─── TRECHO SELECIONADO
Beirute, Líbano, 18/7/2014 – Os combates armados no Líbano entre as forças do Hezbolá e os 120 mil rebeldes sírios instalados perto da cidade de Ersal, que superam em três vezes a população local, aprofundam a brecha que divide os habitantes do oriental vale de Becá, bem como suas diferenças com o governo do país. Ao pé da acidentada cadeia montanhosa de Qalamun fica a cidade predominantemente sunita de Ersal, 124 quilômetros a nordeste de Beirute. A região é conhecida historicamente como uma rota de contrabando entre Síria e Líbano.

Desde o começo do conflito sírio, a política afastou os residentes de Ersal de seus vizinhos em Becá, que em sua maioria pertencem à comunidade xiita. Ersal simpatiza com a insurreição liderada pelos sunitas contra o presidente sírio, Bashar al Assad, enquanto os xiitas de Becá apoiam o Hezbolá libanês, que luta junto às forças governamentais. O Hezbolá (Partido de Deus) é uma organização política que mantém uma força militar paralela às forças armadas libanesas.

Embora o Hezbolá e as forças de Assad tenham assumido o controle da região de Qalamun em abril, a luta armada se reiniciou na zona síria, bem como no vale e nas montanhas libanesas de Ersal, onde os rebeldes sírios também estão presentes. “A influência dos insurgentes sírios na cidade se converteu em uma realidade inevitável”, disse um oficial do exército libanês que pediu para não ser identificado.

Nesta terceira semana de julho, morreram sete membros do Hezbolá e 31 ficaram feridos, segundo o Observatório Sírio para os Direitos Humanos, com sede na Grã-Bretanha e opositor ao governo libanês. Os combatentes morreram em uma emboscada nas colinas de Ersal. A zona escarpada também é usada como plataforma de lançamento de mísseis pelos rebeldes, com frequência dirigidos aos povoados do Hezbolá no Becá.

“A fronteira entre Síria e Líbano é o ponto fraco do reduto do Hezbolá, que se conecta à região de Becá e, mais importante ainda, à cidade de Baalbek, lugar de origem da organização armada”, disse o professor Hilal Khashan, da Universidade Americana de Beirute. “Os rebeldes, incluída a Frente Nusra, utilizam Ersal para lançar ataques contra o Hezbolá, que está obrigado a recuperar a região, a um custo muito alto”, acrescentou.

Calcula-se que cerca de seis mil combatentes sírios encontram refúgio em Ersal, segundo o oficial do exército, e que centenas de militantes opositores se escondem nas colinas e cavernas sobre a cidade. Os habitantes usam os caminhos de terra que conectam Ersal às partes altas das montanhas de Becá para transportar ajuda, gasolina e provisões para os insurgentes sírios.
──────
─── EXTRATOS DAS ENTRADAS
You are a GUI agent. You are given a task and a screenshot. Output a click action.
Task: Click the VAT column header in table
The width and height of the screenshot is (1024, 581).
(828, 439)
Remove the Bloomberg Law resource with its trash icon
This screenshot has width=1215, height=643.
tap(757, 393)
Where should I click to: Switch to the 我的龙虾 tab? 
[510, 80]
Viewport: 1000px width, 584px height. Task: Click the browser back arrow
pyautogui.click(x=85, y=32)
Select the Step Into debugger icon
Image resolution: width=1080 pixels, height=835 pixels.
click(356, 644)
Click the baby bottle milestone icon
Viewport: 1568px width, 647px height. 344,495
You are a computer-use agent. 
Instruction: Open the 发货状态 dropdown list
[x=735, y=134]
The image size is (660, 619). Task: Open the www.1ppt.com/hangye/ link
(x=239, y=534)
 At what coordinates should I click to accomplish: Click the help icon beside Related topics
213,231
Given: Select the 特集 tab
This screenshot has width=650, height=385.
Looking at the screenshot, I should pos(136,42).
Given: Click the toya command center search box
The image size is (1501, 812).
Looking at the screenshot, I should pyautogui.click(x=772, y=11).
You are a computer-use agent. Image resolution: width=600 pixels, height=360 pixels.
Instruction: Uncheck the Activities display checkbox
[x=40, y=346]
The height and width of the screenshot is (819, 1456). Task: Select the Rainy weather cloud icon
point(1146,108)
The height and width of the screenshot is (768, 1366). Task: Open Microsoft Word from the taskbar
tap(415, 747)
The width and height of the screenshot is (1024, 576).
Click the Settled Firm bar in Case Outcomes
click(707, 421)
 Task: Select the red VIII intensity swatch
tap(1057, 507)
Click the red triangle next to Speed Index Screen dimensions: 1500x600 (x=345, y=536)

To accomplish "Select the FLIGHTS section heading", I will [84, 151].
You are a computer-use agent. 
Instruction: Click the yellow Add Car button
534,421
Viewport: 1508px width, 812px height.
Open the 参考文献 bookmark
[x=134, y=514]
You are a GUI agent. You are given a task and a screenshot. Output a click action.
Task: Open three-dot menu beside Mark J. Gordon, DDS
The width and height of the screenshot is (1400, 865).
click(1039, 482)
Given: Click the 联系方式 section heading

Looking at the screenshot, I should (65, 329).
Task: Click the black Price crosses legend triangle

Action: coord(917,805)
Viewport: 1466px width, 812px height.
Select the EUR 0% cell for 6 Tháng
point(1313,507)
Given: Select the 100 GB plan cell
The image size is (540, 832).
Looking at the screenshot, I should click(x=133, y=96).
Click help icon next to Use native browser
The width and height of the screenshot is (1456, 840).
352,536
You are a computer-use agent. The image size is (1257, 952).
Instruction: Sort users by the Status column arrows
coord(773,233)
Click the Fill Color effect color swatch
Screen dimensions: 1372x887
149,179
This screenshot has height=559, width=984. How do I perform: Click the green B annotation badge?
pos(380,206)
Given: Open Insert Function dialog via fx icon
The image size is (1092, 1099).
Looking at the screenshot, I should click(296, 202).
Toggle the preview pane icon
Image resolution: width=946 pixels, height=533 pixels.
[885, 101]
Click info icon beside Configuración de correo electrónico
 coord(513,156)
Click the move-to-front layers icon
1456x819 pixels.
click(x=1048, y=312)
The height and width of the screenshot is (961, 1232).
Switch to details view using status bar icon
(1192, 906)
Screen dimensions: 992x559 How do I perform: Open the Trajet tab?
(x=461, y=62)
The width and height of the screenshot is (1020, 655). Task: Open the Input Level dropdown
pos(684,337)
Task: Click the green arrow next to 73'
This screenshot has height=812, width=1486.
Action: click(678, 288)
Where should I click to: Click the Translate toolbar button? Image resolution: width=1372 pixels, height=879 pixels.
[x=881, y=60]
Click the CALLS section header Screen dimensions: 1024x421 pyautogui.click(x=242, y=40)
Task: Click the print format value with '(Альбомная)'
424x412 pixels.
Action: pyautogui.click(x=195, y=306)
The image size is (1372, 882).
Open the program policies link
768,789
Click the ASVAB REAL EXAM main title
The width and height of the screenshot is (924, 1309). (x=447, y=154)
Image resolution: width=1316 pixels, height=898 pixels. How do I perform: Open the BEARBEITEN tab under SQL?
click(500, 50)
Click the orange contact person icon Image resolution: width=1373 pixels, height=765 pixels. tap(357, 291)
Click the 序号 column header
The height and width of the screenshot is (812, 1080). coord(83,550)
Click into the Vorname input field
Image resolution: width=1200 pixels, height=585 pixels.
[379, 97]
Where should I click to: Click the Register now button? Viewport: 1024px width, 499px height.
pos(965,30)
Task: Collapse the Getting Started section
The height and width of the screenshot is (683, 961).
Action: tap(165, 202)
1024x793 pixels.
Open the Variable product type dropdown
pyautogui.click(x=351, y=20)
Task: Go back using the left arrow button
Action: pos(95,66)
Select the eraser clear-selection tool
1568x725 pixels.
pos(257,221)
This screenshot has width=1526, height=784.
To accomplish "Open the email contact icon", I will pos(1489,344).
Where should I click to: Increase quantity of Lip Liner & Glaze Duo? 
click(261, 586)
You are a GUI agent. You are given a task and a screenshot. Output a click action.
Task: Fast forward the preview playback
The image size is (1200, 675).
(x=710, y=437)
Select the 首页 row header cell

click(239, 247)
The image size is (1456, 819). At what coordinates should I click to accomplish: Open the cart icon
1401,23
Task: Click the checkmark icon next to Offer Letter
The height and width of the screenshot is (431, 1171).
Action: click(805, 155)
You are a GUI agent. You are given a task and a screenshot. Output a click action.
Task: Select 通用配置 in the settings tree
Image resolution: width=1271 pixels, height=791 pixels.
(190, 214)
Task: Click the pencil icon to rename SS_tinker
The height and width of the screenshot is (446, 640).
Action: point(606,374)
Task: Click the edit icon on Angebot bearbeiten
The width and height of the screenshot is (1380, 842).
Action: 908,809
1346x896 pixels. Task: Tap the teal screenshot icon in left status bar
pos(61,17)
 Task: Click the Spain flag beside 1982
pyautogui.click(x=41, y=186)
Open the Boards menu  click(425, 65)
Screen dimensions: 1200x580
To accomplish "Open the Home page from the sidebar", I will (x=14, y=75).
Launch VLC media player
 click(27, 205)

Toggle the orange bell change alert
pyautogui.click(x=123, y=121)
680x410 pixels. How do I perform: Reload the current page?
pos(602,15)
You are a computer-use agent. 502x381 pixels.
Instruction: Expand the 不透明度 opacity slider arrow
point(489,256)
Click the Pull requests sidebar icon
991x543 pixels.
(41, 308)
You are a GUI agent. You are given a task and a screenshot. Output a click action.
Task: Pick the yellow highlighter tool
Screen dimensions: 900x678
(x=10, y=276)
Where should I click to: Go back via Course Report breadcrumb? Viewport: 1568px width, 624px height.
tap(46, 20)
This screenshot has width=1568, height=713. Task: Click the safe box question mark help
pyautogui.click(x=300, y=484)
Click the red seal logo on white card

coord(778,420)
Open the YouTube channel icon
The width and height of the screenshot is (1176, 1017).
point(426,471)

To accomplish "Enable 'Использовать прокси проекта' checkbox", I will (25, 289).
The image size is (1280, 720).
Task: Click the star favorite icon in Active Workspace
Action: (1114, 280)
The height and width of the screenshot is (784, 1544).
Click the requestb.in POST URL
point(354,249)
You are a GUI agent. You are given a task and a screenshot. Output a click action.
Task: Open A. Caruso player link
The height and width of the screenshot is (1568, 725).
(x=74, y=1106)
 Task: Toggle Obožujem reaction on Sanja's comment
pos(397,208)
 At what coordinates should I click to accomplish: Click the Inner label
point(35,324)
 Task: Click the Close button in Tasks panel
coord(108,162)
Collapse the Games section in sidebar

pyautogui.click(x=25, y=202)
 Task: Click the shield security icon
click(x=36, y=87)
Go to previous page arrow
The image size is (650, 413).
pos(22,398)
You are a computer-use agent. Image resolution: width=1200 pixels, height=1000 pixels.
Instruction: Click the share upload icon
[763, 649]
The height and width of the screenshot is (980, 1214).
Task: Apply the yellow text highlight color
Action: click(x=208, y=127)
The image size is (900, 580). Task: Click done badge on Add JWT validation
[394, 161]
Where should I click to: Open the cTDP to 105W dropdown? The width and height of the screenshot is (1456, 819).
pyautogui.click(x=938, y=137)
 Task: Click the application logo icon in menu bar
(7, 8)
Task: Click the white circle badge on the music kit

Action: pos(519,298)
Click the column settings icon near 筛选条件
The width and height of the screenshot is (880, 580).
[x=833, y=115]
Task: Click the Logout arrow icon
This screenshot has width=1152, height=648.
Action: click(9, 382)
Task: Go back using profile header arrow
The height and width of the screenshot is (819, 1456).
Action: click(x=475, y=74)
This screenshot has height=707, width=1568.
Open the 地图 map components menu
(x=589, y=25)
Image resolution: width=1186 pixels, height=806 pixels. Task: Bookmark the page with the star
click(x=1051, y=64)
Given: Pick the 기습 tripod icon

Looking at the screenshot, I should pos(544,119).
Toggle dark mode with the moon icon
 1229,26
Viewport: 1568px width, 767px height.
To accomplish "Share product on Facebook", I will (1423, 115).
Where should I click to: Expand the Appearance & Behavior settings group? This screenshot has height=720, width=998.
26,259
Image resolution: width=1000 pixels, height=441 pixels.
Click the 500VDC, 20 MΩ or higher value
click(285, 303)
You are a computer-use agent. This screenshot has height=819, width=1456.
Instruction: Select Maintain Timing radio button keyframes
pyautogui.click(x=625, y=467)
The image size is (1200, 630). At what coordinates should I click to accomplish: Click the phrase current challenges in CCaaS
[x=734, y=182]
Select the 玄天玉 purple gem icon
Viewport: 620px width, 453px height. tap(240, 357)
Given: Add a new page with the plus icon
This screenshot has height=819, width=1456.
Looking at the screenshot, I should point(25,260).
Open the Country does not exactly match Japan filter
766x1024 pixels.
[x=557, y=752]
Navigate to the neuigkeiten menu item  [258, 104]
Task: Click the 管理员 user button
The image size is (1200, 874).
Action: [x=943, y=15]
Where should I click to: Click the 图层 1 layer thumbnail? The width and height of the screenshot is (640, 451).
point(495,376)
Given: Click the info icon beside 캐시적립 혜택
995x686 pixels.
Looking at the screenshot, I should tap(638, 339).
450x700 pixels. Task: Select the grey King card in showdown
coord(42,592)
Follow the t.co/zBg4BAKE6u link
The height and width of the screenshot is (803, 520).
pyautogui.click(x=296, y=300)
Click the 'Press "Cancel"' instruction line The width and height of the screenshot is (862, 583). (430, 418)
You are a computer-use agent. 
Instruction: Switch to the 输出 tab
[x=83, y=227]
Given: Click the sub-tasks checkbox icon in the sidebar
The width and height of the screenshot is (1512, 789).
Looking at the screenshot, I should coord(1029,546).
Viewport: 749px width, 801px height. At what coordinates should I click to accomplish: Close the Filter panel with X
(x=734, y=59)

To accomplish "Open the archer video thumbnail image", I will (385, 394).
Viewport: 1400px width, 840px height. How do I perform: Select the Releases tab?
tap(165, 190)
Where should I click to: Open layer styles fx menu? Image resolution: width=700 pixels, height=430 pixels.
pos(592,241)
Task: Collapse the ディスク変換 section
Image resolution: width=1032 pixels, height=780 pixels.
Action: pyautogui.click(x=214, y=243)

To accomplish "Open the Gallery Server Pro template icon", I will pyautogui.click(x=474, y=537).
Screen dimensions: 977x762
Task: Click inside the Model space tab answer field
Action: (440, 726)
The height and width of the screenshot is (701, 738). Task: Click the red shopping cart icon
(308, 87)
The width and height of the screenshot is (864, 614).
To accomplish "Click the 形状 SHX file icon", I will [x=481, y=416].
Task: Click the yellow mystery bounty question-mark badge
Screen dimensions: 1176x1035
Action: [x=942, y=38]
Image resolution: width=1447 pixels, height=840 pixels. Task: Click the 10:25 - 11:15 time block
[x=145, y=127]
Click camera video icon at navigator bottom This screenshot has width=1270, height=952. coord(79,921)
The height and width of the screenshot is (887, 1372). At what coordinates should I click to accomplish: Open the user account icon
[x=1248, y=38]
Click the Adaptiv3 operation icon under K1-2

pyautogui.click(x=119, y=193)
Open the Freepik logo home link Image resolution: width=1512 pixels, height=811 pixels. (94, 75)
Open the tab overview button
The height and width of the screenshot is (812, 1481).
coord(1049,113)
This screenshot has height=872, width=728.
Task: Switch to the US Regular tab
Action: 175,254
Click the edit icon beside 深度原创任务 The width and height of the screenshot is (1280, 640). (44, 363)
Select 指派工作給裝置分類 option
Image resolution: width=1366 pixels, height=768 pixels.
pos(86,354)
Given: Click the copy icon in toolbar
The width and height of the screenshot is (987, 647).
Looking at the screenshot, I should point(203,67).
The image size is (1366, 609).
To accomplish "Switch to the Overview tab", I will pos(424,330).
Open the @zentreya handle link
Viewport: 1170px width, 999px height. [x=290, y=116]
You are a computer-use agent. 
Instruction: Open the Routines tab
──────
* TAREFAS PROPOSTAS *
[A] Atualize uma parte da reportagem sobre Ersal, começando nas palavras "Desde o começo" e parando após "forças armadas libanesas.", com "insurreição" trocado por "rebelião".
[B] Liste todas as quantidades de pessoas que a reportagem sobre Ersal informa e indique o grupo a que cada uma se refere.
[C] Retome a reportagem sobre Ersal a partir do ponto em que ela termina.

* RESULTADOS POR TAREFA *
[A]
Desde o começo do conflito sírio, a política afastou os residentes de Ersal de seus vizinhos em Becá, que em sua maioria pertencem à comunidade xiita. Ersal simpatiza com a rebelião liderada pelos sunitas contra o presidente sírio, Bashar al Assad, enquanto os xiitas de Becá apoiam o Hezbolá libanês, que luta junto às forças governamentais. O Hezbolá (Partido de Deus) é uma organização política que mantém uma força militar paralela às forças armadas libanesas.

[B]
- 120 mil rebeldes sírios instalados perto da cidade de Ersal
- sete membros do Hezbolá mortos na terceira semana de julho
- 31 membros do Hezbolá feridos na terceira semana de julho
- cerca de seis mil combatentes sírios refugiados em Ersal
- centenas de militantes opositores escondidos nas colinas e cavernas sobre a cidade

[C]
O vice-prefeito, Ahmad Fleety, reconhece que Ersal paga um alto preço por seu apoio à revolução síria. “Os enfrentamentos entre o Hezbolá e rebeldes sírios agravaram as tensões entre os habitantes locais e seus vizinhos, e cada incidente provoca uma reação no povoado”, afirmou. Khaled Hujairi, morador de Ersal, ficou ferido na localidade vizinha de Laboueh, depois de participar do funeral de um dos combatentes do Hezbolá morto em um enfrentamento.

Mas a brecha que separa os residentes de Ersal dos habitantes dos povoados remonta ao começo da sublevação na Síria e a uma onda de sequestros mútuos entre sunitas e xiitas. As relações entre as duas comunidades ficaram ruins depois da morte de quatro xiitas em junho de 2013, perto de Ersal. A situação se agravou quando a cidade ficou sitiada por várias semanas no começo deste ano, depois de se converter em um ponto de trânsito da Síria para o Líbano para os carros-bomba contra áreas xiitas.

A triste realidade de Ersal se agrava pelo isolamento da cidade. Uma pequena estrada asfaltada a liga ao resto do vale de Becá, e dali a Beirute, capital do Líbano. Os aviões sírios a sobrevoam com frequência e disparam mísseis contra a localidade e as montanhas vizinhas. Sete moradores ficaram feridos após um ataque semelhante esta semana. Raramente o Líbano apresenta uma queixa formal por esses reiterados ataques.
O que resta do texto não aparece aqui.